__PASSAGE TO READ__.

For Zuckermann, diversity is beautiful. This is no abstract aesthetic principle, but a premise of his life’s work. His ninth-floor office at the Unversity of Adelaide’s North Terrace campus is a small shrine to diversity. Its walls are papered with printouts of his favourite words: mamihlapinatapai, “a look shared by two people, each wishing that the other will offer something that they both desire but are unwilling to suggest or offer themselves”, from Tierra del Fuego’s Yaghan language; nakhur, “a camel who will only give milk if you tickle her nostrils”, from Persian; and tingo, “to take all the objects from your neighbour’s house, one by one, by asking to borrow them, until there is nothing left”, from Rapa Nui’s Pascuense language. The depletion of the world’s languages strikes him as an aesthetic catastrophe. He quotes the late American linguist Kenneth Hale: “When you lose a language, you lose a culture, intellectual wealth, a work of art. It’s like dropping a bomb on a museum, the Louvre.” It perplexes Zuckermann that others do not share this sense of crisis: “The survival of the Tasmanian Devil is important, but what about the survival of the Palawa languages of Tasmania? Why do people not give money for languages but do give monies to the zoo?”

According to Zuckermann’s most recent figures, only 13 of the 330 Aboriginal languages spoken when Australia was colonised remain “alive and kicking”, by which he means spoken by children. In a recent paper for the journal Australian Aboriginal Studies, Zuckermann and his co-authors, Shiori Shakuto Neoh from the Australian National University and Giovanni Matteo Quer from the Hebrew University of Jerusalem, make the case for Native Tongue Title, a statute-based ex gratia compensation scheme. Aboriginal languages were lost due to what Zuckermann calls “the white fellow”; it is up to the white fellow to provide redress. Controversially, he believes that the loss of language is more severe than the loss of land, because “the land is still there, the language is not”.

Of course, the two are not mutually exclusive but profoundly interlinked. Daryn McKenny, a founder of the Miromaa Aboriginal Language and Technology Centre in New South Wales, has said that “our languages are as diverse as our people are themselves, they are a true expression of one’s thoughts, feelings and emotions, they connect us to the land and to the stars like no other, but most of all they guide us and they heal us”. In her 1993 Boyer lecture, the Aboriginal linguist Jeanie Bell explained that “our languages are the voices of the land, and we are the carriers of the language”. Zuckermann acknowledges this with his own version of the Aboriginal flag, in which the yellow of the sun is replaced by the pink of langue, or tongue, lying between the black of the people and the red of the land: “because language is in fact the mouth of both the land and the people in many Aboriginal spiritualities”.

__DATA LINES__.
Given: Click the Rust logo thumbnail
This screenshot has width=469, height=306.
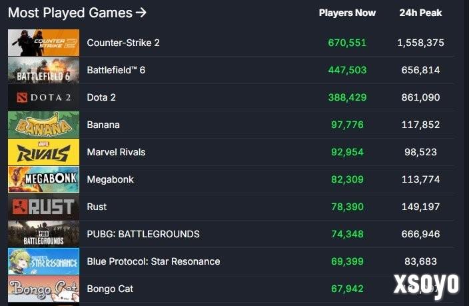Looking at the screenshot, I should pyautogui.click(x=43, y=207).
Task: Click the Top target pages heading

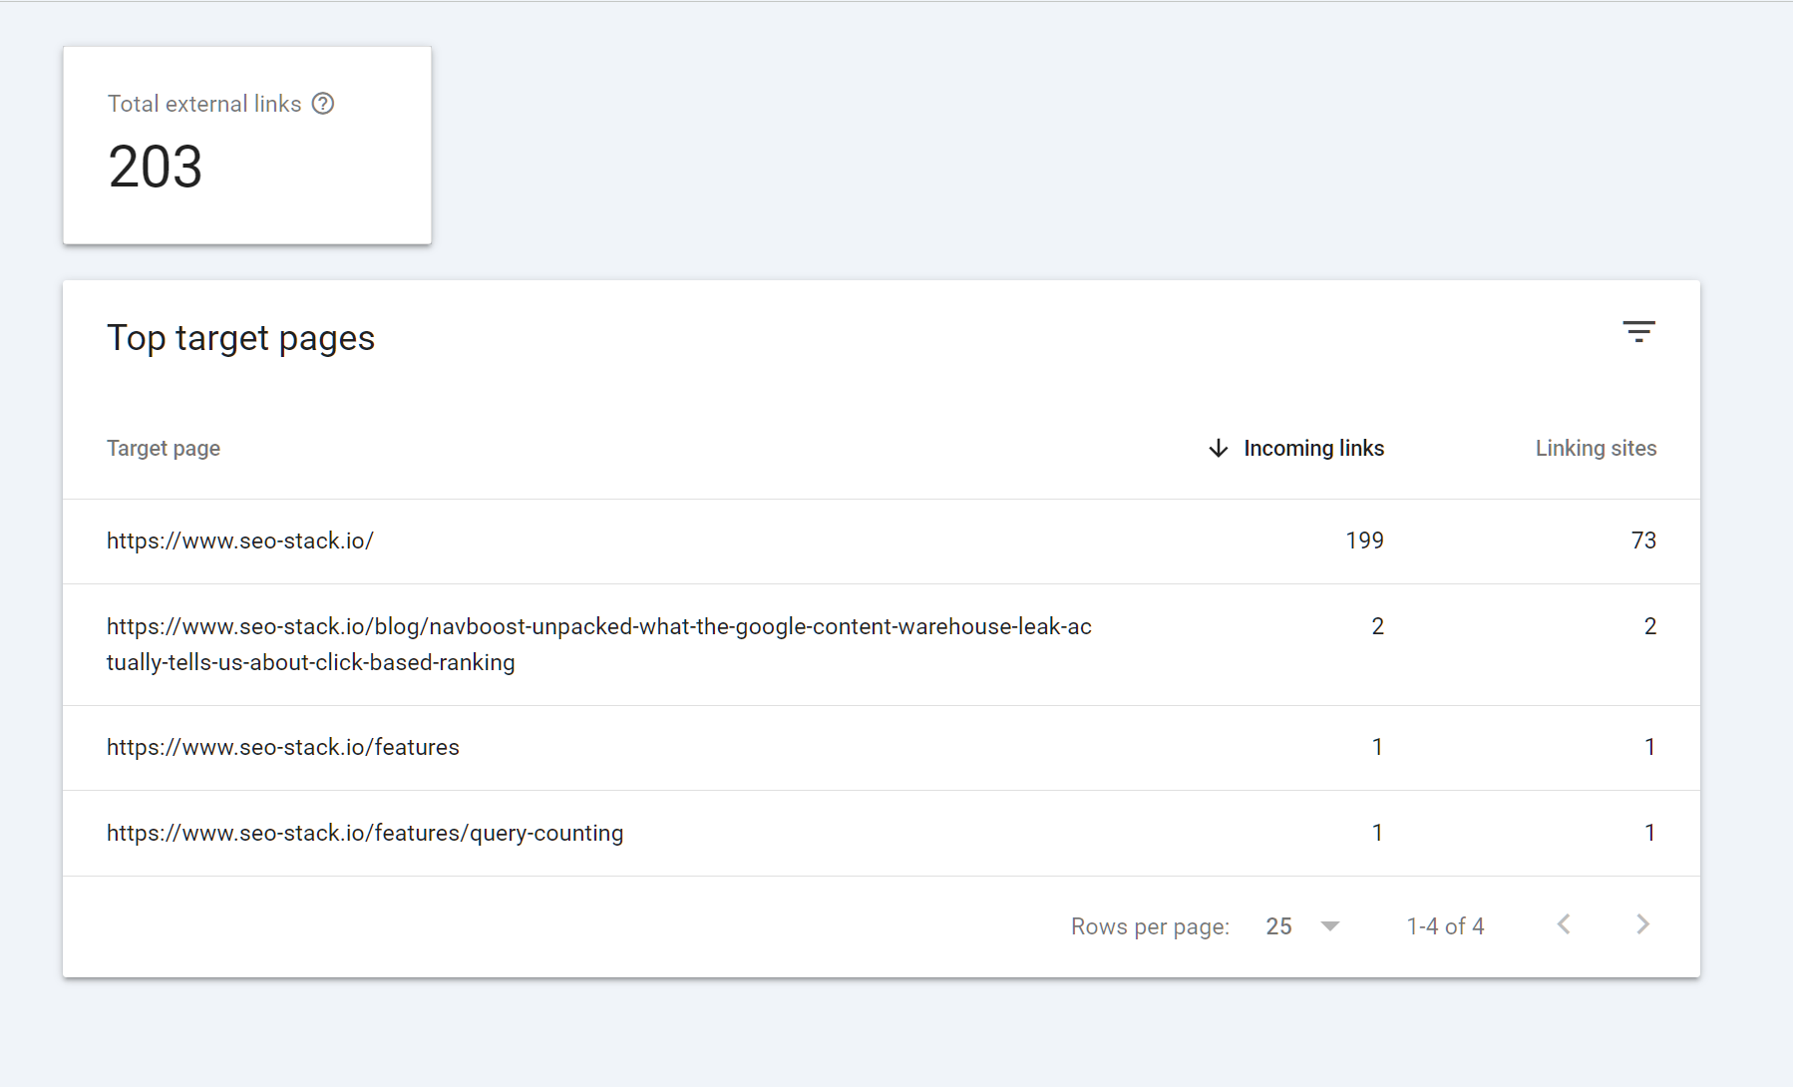Action: (241, 338)
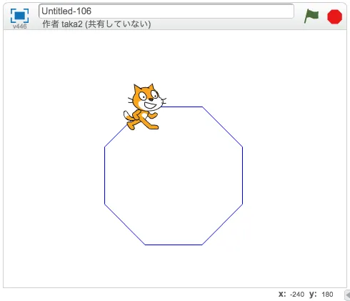Viewport: 350px width, 301px height.
Task: Stop all scripts with the red stop sign
Action: click(334, 16)
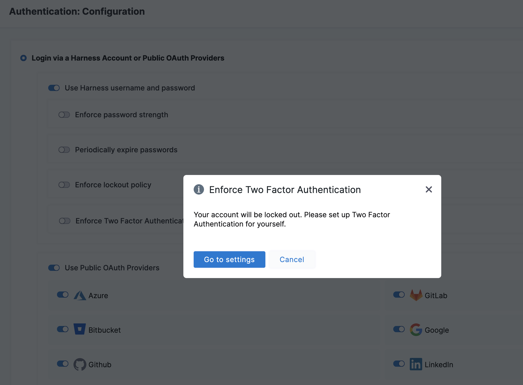Enable Enforce password strength toggle
The height and width of the screenshot is (385, 523).
(64, 115)
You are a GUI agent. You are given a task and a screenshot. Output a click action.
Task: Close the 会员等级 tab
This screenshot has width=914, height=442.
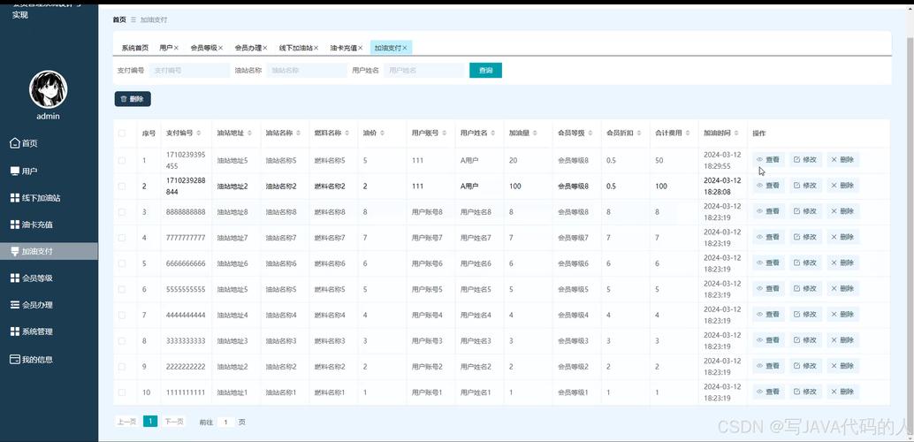click(x=220, y=48)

__WHAT YOU HAVE TO DO__.
Can you carry on the piece about Zuckermann and the loss of Aboriginal languages, which comes before the rows, starting after its final sentence?

__OUTPUT BELOW__.
Once spoken throughout South Australia’s Eyre Peninsula, the Barngarla language died out in the 1960s. After locating a Barngarla dictionary from 1844, compiled by a Lutheran missionary, Zuckermann saw that the language could be reclaimed. But he would not go further without the approval of its traditional owners: “This is a rule. It’s their language. I am a facilitator.” He made contact with the Barngarla Council, and in 2012 five of its members came to see him in Adelaide.

“I have this kind of idea,” he told them. “Not a dream but a possible dream. Your beautiful language is no longer spoken, and I have this idea maybe it is possible to reclaim it.” They listened carefully, and then, “to my great surprise and my great happiness, they told me, ‘We have been waiting for you for 50 years.’”


Patricia Dare was a small child when she was taken to the Plymouth Brethren–run Umeewarra Mission in Port Augusta. A softly spoken woman, she remembers “talking language” as a girl, before being fostered to an English couple who were “really nice, treated us as if we were their own children”, but “didn’t want us to speak language, I supposed because they didn’t know what we were talking about. So we gradually forgot it, and it sort of felt strange, you know?”

In a 2013 article for the Australian, Dare’s nephew Stephen Atkinson describes the parallel story of his mother, Maureen, who arrived at Umeewarra Mission aged eight. Forbidden to speak Barngarla, she was no longer “able to put a sentence together” by the time she left. (Children, with their neuroplasticity, are not only great learners but also great forgetters.) Some years later, on a visit to the mission, she overheard the missionaries speaking to the children in indigenous languages. They acknowledged that they had previously done the wrong thing and were now “promoting the speaking of language on the mission in later years, even against government policy”.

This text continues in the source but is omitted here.